Verde e Vermelho – Clima e Comunicação, um duplo convite
Depois da socialização pelo Caleidoscópio Baiano, ontem aqui mesmo no Blog M&QS, do que aconteceu em Serra do Padeiro, com os índios Tupinambás, o que concerne à ameaça aos territórios indígenas, temos o cruzamento de dois eventos importantes que acontecem nesse mês de dezembro no Brasil e no Mundo: um é a I Conferência Nacional de Comunicação (ver Agenda Cultural), o outro é a 15a. Conferência de Copenhague, mais conhecida como Conferência do Clima. Portanto, entendemos que esses artigos são interligados e convidamos, assim, os nossos blogonautas a esticarem o olhar até as palavras de nossa colega Claudia Correia.

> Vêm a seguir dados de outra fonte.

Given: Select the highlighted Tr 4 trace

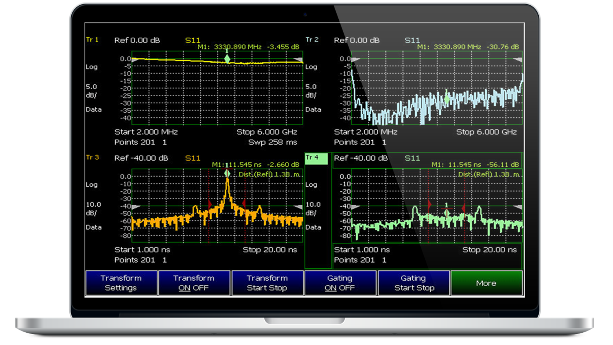Looking at the screenshot, I should click(316, 158).
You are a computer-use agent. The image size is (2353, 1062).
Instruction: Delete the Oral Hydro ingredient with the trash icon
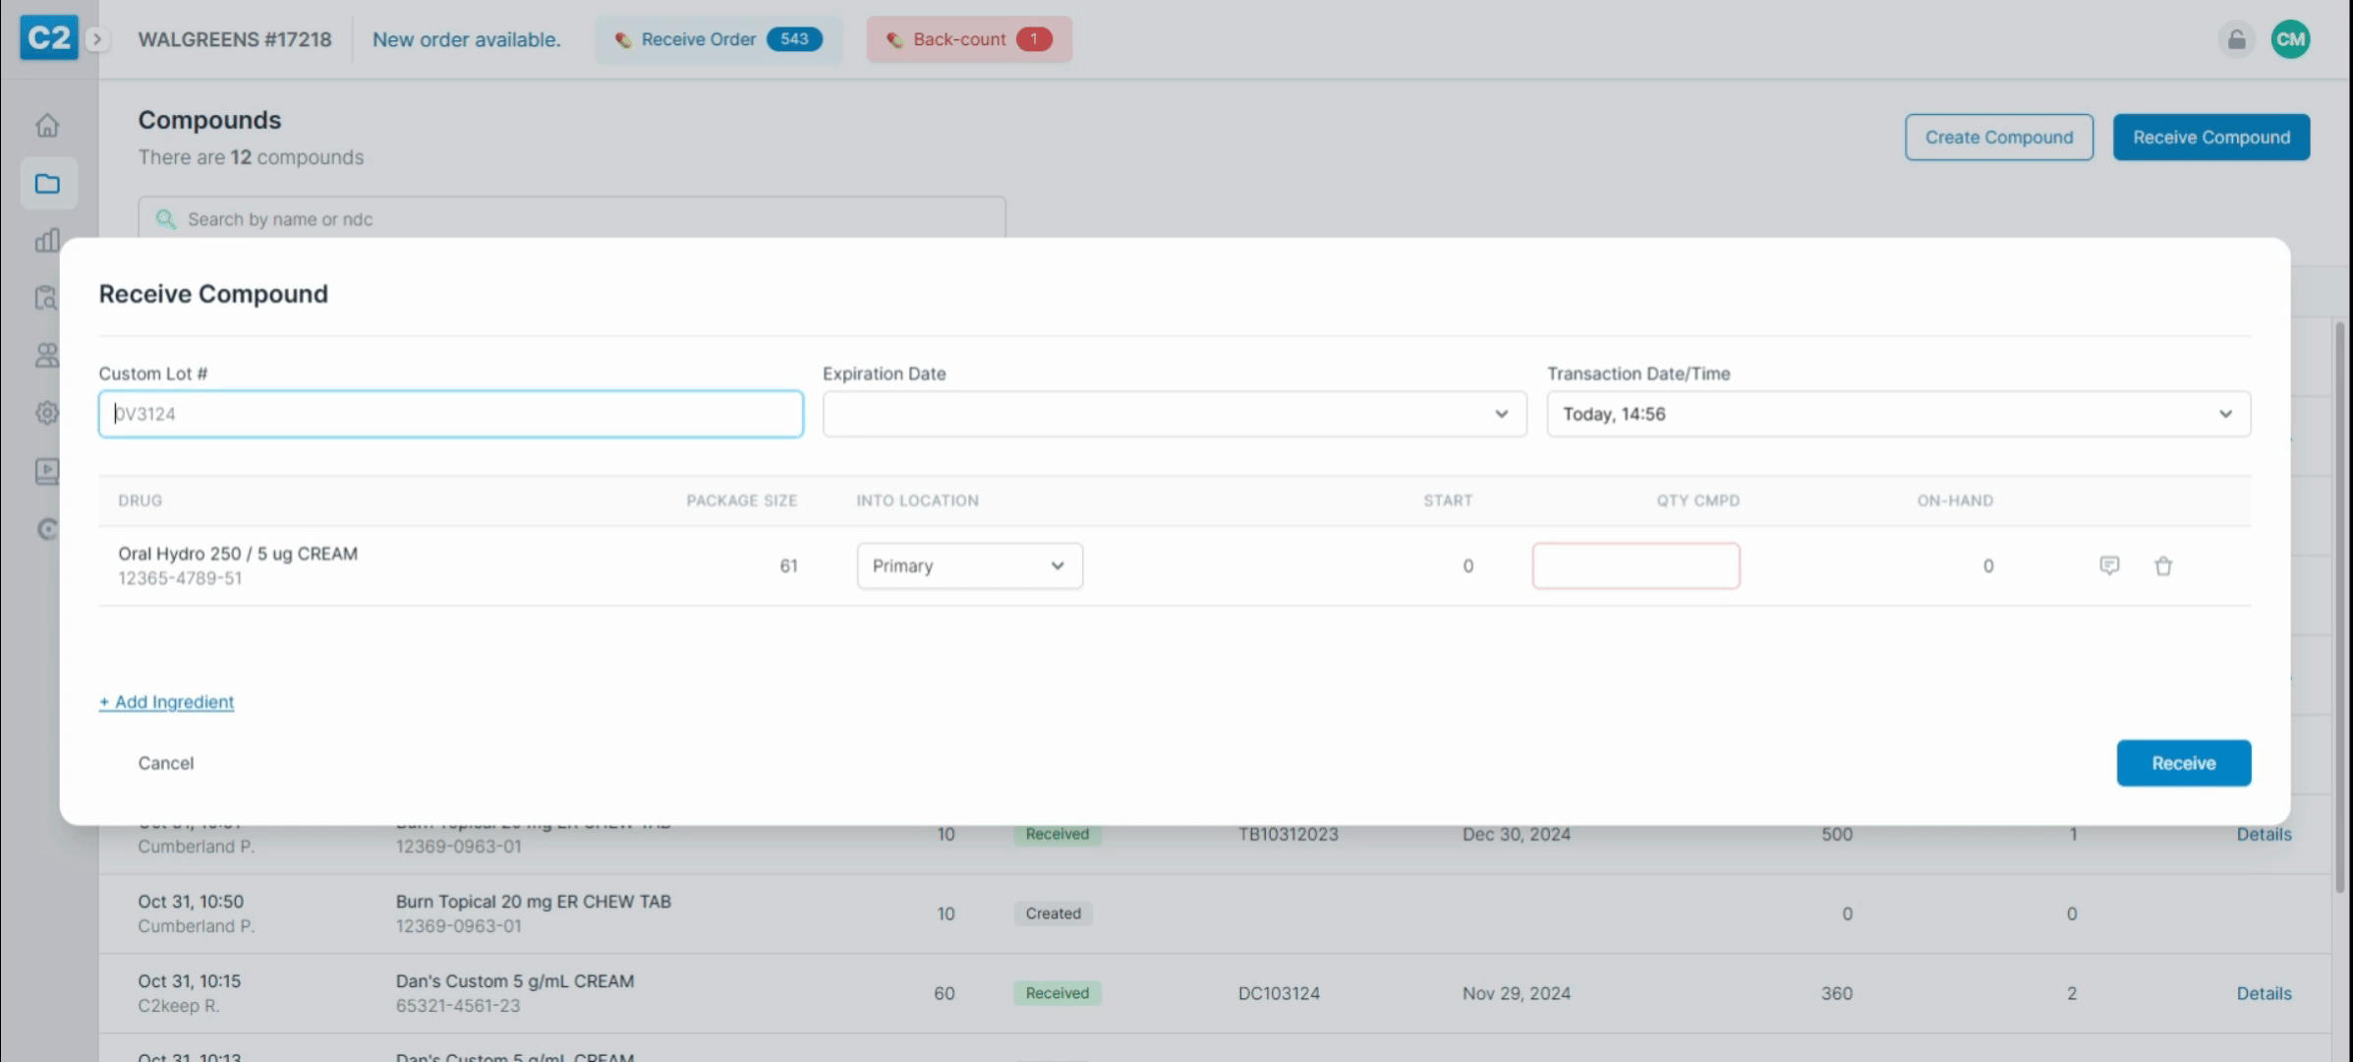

Enquanto isso, vale dizer que o nome da filósofa Isabelle Stengers vem aqui sancionado por um grupo de intelectuais e militantes na França que tem realizado uma série de debates sobre temas conexos à crise do capitalismo e às possibilidades de saída pela esquerda. Trata-se do Société Louise Michel. Falar deles já valeria um artigo. Planto o desejo, mas colhamos por enquanto aqui no Volta do Mundo as inquietações sugeridas por Stenger, em irreverente fala.
Abraços, Mione Sales.
Abraços, Mione Sales.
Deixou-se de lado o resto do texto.